Dans les détails qui m’importent, j’ai réalisé le mardi ou le mercredi de la première semaine que je n’avais pas vu de moustache de félin traînant par terre depuis longtemps. Le soir même, j’ai demandé à mon conjoint de la mettre de côté, s’il en trouvait une. Peu après avoir dit cela, je regardais le tapis que nous gardions près de la gamelle de Clément pour qu’il puisse manger les pieds au chaud en hiver et qu’apercevais-je si ce n’est une belle longue moustache de bébé chat !! Ô la joie! Quel soulagement que de trouver cette petite trace si représentative de sa vie. Dans la même heure, mon conjoint en a trouvé une deuxième sur le plancher du salon. Comme quoi, il fallait juste en parler pour les dévoiler! Pour le moment, je n’en ai pas trouvé plus, mais deux, c’est déjà un bon nombre à chérir. Je leur ai trouvé un écrin parfait pour les conserver et j’y ai ajouté une griffe tombée trouvée peu de temps après.

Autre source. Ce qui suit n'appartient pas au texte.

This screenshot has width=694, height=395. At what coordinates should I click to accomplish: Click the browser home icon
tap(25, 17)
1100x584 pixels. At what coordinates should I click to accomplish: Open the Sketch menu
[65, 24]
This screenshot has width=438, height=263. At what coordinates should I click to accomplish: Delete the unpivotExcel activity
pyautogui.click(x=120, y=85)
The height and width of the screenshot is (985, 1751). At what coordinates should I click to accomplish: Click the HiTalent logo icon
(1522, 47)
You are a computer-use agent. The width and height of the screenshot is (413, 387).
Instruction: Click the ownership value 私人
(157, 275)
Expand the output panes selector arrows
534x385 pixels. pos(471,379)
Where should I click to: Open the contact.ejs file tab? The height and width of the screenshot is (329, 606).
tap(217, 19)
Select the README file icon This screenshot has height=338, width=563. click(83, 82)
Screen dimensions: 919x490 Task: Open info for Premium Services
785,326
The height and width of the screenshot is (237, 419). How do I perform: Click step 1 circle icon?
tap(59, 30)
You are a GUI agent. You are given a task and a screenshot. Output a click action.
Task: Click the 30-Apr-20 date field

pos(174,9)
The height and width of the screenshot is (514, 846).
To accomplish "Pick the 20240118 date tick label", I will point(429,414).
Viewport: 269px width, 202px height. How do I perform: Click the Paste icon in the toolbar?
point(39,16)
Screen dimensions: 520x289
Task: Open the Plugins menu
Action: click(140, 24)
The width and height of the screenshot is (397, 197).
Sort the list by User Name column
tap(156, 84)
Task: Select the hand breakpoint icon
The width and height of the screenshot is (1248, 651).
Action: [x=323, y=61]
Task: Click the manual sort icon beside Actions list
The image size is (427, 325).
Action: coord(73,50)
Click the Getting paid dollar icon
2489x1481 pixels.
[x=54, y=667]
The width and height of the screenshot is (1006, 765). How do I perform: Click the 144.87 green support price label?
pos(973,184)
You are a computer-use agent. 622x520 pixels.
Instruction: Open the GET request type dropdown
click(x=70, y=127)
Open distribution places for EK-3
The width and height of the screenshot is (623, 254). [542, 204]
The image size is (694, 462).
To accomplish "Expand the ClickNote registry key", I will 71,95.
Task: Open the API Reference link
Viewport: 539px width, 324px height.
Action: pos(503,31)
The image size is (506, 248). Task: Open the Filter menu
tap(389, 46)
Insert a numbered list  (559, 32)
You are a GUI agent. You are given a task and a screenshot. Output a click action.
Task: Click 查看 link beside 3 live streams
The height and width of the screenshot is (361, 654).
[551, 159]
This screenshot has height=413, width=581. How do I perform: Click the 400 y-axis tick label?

Ces détails m’apportent un peu de joie dans ces temps sombres. Alors, je reste à l’affût des traces de Clément et, avec le temps qui nous distance du choc initial, elles semblent devenir plus visibles comme si, dans les premiers jours, la douleur et le traumatisme m’aveuglaient. Je vois maintenant des petits poils roux et blancs un peu partout, sur les couvertures, les peluches, mes vêtements, les serviettes, les sacs… et je respire mieux!

Ce blog est né en partie de cette course aux infinissimes détails. En effet, après son décès, je me suis rendue compte que j’écrivais rarement sur Clément dans mon journal papier, bien qu’il était fortement présent dans mon quotidien – sans doute était-il trop imbriqué dans ma routine pour que cela paraisse nécessaire de souligner autre chose que ses hauts-faits. Ça m’a motivé à écrire sur mon deuil et sur Clément afin de retracer ses pas dans la neige de mes souvenirs et de laisser des traces de notre très cher chat. Malgré tout, je reconnais que recomposer le casse-tête morceau par morceau ne me rendra pas ce qui me manque. Ce n’est pas la solution qui résoudra mon deuil, mais ça fait partie de ma démarche pour composer avec ma nouvelle réalité, sans la gouverne de notre petit roi adoré.

Clément le chat couché en boule sur le divan, les yeux mi-clos.
L’une des dernières photos que j’ai capturée de mon beau Clément – 8 janvier 2023.